Odyssey of the Mind is a creative problem solving competition that requires groups of students to solve a variety of problems and present the solution to judges, all without outside help. Coaches may ask students probing questions to spark their problem solving skills, but students must ultimately be the ones to come up with the ideas for the competition.
Teams get to choose from a problem in a variety of categories, then compete against other teams in that category. The Cerritos team that qualified for the world finals built a human-powered vehicle that had to go through a series of obstacles and be presented to judges in a skit written by the students.
But first, the team has to raise the money to go. It will cost $10,000 to send six team members, chaperones and the vehicle and other props for the presentation to the world finals in Michigan on May 26.
The team started raising money for the trip as soon as they found out they qualified, which was just four weeks ago, and have raise $2,000 so far, said Wendy Cornacchio, the group’s fundraising chair and a parent of one of the team members.
“It’s kind of like a once in a lifetime opportunity. This is something they’ve worked all year on,” Cornacchio said. “I think it’s a fabulous program. It increases problem solving skills, but most importantly it teaches working in a team.”
Thanaa Salloum, the team’s coach and mother of two of its students, also praised the program. Her family moved to Ahwatukee Foothills from California last year, and discovering the Odyssey of the Mind program helped a lot with the transition for her girls.
For instance, her daughter Maya Haddad had been very shy and looked to her older sister, Mary Haddad, to speak on her behalf quite often.
“Now, Maya is so proud of her own accomplishment. She tells everyone, so and so is my idea,” Salloum said. “She feels more confident. It was amazing.”

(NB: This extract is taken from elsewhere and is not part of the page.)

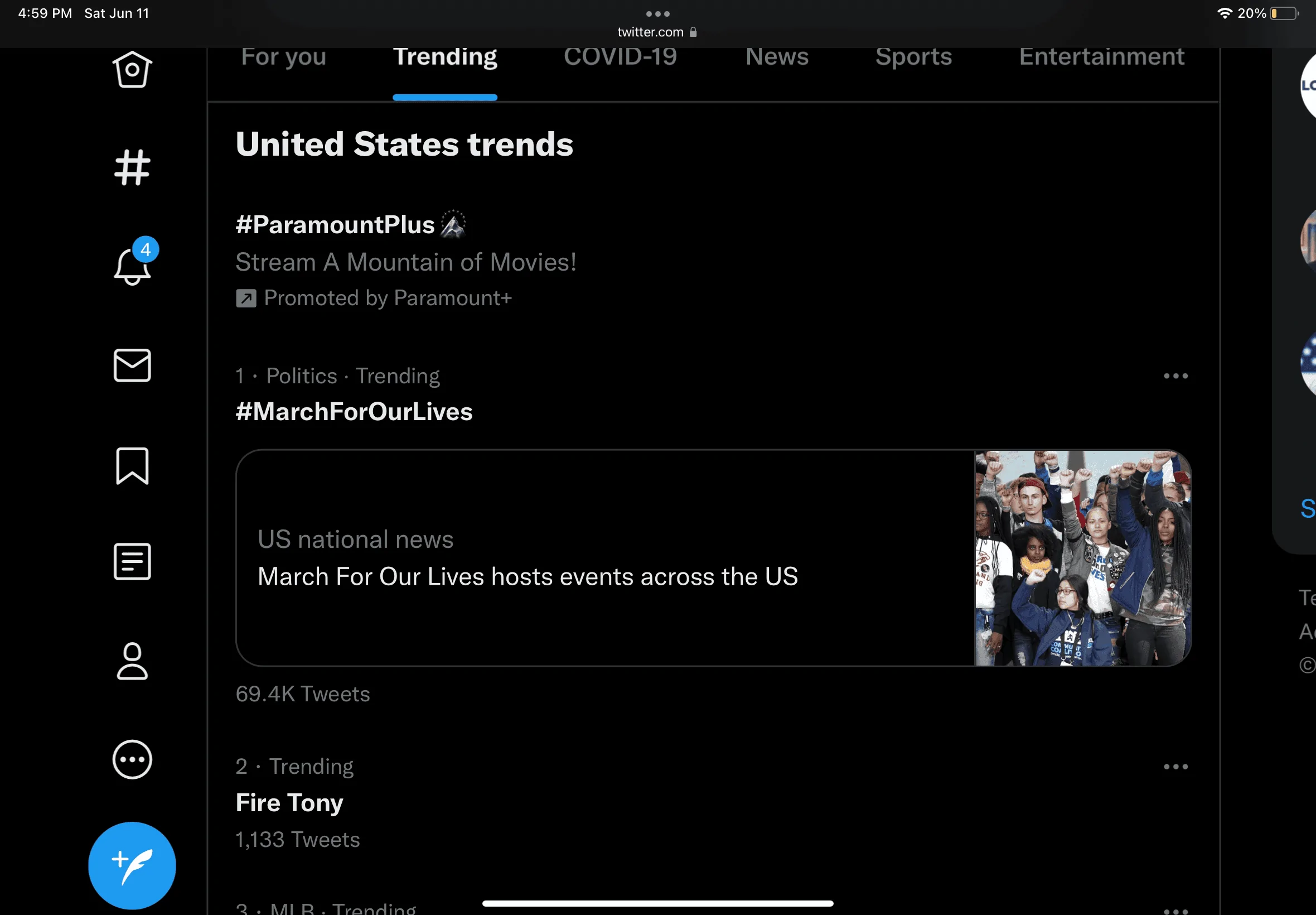Switch to the COVID-19 tab
Viewport: 1316px width, 915px height.
tap(621, 57)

That transformation has happened in a few students, Salloum said.
Wendy Cornacchio’s son, Peter, 9, said he’s looking forward to representing his neighborhood at the world competition.
Odyssey of the Mind is a lot of fun and encourages creativity, Peter said.
When the students found out they would have to make a vehicle, they immediately thought of bikes, Peter said. Peter’s dad showed him and his classmates how to cut metal, but it was the students themselves who cut apart three bicycles and found a way to reassemble them so someone could pedal it with their hands and steer using a rope.
Odyssey is different from a typical classroom experience, Peter said.
“You get to work with a lot more people and you get to build stuff and think a lot more about it, and you get to compete with it,” he said.
This is the second year in Odyssey of the Mind for Josie Barlay, 10. She, too, said it was a great program.
“It was good for my brain and it was fun working with people,” Josie said. “We usually have to do stuff that we’ve never done before, like get a ping pong ball across the room without using our hands. You have to be really creative.”
This is the second time Josie has been on a team that qualified for the world finals, but she didn’t get to go last year. Cerritos had two teams qualify in 2009, but was only able to raise the money to send one.
“I felt kind of disappointed, but I just said, I’m going to go next year,” she said. “People say it’s just a great opportunity, it’s amazing, even if you don’t win. It sounds like a life-changing event.”
Wendy Cornacchio and Salloum both say they’re determined to make sure the kids get to go this year. The team has done all kinds of fundraisers, from lemonade stands to selling yard signs for Mother’s Day to asking for sponsors.
“I think we’ve done pretty good in four weeks, but we have a long way to go,” Cornaccio said.